> _DOCUMENT TEXT_:

• • • •

Understanding and interpreting box plots

Dayem Siddiqui
Feb 18, 2017 · 3 min read

Hi everyone. In this article I am going to discuss everything about box plots. But before we get started you may ask why box plots? Why are they so special? You see, box plot is a very powerful tool that we have for understanding our data. Using box plots we can better understand our data by understanding its distribution, outliers, mean, median and variance. Box plot packs all of this information about our data in a single concise diagram. It allows us to understand the nature of our data at a single glance.

Consider the diagram below:

Image source: (http://web.pdx.edu/~stipakb/download/PA551/boxplot_files/boxplot4.jpg)

Every box-plot has two parts, a box and whiskers as you can see in the figure above. That’s why it is also sometimes called the box and whiskers plot. The start of the box i.e the lower quartile represents the 25% of our data set. So by looking at the diagram we can instantly conclude that 25% of our data has a value less than 6.2, similarly the end of the box i.e the upper quartile represents 75% of our data. So again from the diagram we can conclude that 75% of our data is less than 8.8. The bold black line in the box represents the median value of our data. In our example the median lies at about 7.8. The difference between the lower quartile and upper quartile is called the inter-quartile range. So basically the entire red box represents the inter-quartile range.

• • • •

> _GIVEN INFORMATION_:
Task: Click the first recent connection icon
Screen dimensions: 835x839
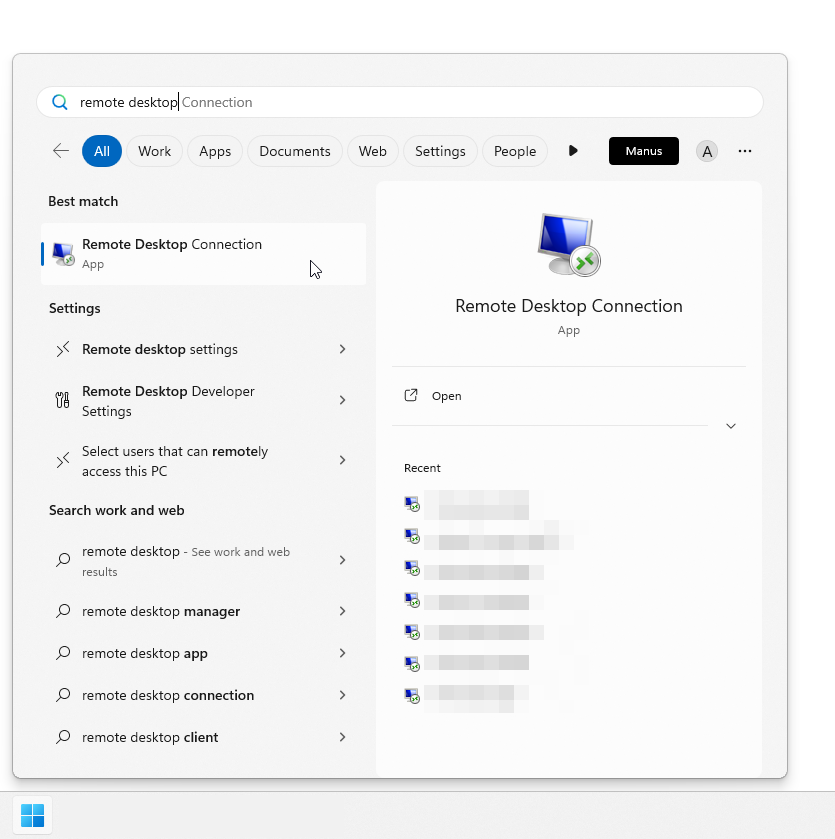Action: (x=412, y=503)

• • • •

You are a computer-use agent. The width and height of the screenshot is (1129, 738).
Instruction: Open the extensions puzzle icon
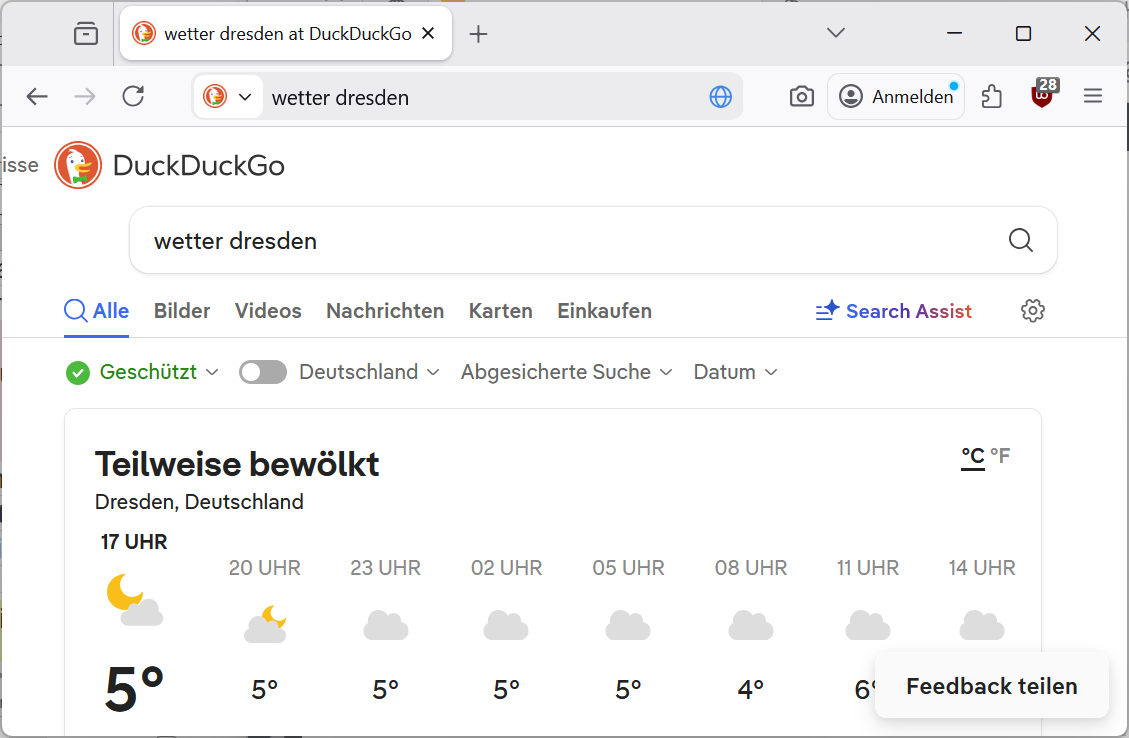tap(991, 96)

• • • •

> _REQUIRED ACTIONS_:
- 1) List every property of the data that the box plot article says box plots help us understand.
- 2) For each statement, say whether the box plot article supports it, and quote the words that decide it.
(a) In the example diagram, 25% of the data has a value below 6.2.
(b) In the example, the median lies at about 8.8.
(c) The whole red box represents the inter-quartile range.
- 3) According to the box plot article, what other name is sometimes used for the box plot?

> _PROBLEM SOLUTIONS_:
- 1) distribution, outliers, mean, median, variance

- 2)
(a) Yes: "25% of our data has a value less than 6.2"
(b) No: "In our example the median lies at about 7.8."
(c) Yes: "So basically the entire red box represents the inter-quartile range."

- 3) The box and whiskers plot.